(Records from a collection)
- Opening Delimiter -
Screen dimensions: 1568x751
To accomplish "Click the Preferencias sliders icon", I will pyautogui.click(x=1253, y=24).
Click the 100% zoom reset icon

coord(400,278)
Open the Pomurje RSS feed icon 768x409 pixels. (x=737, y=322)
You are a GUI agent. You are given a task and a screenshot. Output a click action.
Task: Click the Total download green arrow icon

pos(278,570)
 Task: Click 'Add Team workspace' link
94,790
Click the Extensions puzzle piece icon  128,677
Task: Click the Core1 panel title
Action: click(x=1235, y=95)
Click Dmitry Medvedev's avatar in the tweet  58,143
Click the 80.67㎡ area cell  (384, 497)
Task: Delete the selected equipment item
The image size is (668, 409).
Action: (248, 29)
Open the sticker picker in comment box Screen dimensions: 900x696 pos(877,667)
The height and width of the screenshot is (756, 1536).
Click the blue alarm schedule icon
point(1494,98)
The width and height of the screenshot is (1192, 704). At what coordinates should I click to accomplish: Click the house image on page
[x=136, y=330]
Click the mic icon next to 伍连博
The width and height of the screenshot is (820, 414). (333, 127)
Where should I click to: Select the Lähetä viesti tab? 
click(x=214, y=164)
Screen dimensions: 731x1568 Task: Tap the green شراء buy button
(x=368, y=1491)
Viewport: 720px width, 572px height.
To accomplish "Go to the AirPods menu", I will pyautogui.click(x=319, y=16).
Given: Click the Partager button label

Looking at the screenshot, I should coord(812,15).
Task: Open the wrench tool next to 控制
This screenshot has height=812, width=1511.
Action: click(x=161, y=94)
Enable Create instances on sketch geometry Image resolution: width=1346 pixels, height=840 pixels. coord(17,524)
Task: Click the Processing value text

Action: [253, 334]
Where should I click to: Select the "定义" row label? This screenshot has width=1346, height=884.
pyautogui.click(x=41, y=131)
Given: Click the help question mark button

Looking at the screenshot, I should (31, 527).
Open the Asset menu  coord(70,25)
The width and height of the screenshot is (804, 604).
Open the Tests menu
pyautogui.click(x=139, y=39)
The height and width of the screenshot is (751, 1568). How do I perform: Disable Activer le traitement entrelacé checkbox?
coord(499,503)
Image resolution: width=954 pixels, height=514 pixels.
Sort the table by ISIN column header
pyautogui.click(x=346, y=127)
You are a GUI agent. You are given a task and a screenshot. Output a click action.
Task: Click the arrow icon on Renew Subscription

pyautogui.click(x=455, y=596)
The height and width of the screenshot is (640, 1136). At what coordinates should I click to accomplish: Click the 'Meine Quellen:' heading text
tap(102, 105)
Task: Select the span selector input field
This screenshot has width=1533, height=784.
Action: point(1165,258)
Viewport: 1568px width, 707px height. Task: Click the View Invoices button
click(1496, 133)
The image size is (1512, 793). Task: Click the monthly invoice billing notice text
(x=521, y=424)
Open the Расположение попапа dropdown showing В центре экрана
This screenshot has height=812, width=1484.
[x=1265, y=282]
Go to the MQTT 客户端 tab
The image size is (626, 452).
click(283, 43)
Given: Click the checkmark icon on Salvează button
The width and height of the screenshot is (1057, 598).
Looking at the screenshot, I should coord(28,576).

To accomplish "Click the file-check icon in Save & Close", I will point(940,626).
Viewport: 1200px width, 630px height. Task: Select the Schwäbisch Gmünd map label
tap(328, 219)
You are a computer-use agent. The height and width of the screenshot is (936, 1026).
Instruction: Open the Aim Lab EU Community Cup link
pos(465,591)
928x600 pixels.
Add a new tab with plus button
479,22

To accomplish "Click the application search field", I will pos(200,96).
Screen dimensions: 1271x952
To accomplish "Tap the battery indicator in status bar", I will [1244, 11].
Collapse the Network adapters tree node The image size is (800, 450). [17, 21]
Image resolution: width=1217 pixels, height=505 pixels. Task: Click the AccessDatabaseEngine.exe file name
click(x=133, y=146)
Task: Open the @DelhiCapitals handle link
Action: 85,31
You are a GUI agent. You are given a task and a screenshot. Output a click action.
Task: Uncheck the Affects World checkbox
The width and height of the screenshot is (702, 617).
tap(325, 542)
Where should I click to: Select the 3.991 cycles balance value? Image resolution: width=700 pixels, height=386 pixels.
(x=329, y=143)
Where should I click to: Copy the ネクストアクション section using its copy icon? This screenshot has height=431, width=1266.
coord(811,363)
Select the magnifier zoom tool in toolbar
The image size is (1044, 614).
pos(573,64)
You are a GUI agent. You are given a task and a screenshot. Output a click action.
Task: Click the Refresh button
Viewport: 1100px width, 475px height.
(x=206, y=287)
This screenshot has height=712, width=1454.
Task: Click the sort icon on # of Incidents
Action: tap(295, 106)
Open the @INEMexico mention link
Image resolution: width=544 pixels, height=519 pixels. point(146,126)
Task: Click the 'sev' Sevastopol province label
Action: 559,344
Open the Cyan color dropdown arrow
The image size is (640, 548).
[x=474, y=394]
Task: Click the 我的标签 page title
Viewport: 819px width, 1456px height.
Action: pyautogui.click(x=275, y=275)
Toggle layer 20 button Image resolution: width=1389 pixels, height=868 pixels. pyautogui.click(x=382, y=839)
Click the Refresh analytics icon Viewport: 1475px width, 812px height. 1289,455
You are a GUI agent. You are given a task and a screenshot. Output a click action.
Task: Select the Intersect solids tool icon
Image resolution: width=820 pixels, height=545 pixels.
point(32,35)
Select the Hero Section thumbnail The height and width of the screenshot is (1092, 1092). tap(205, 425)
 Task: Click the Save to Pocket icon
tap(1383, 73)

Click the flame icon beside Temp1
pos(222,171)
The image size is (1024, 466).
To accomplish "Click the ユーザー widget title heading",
- Closing Delimiter -
Find the word "tool" in the entries, then copy out every line that has it.

Task: Open the wrench tool next to 控制
Select the magnifier zoom tool in toolbar
Task: Select the Intersect solids tool icon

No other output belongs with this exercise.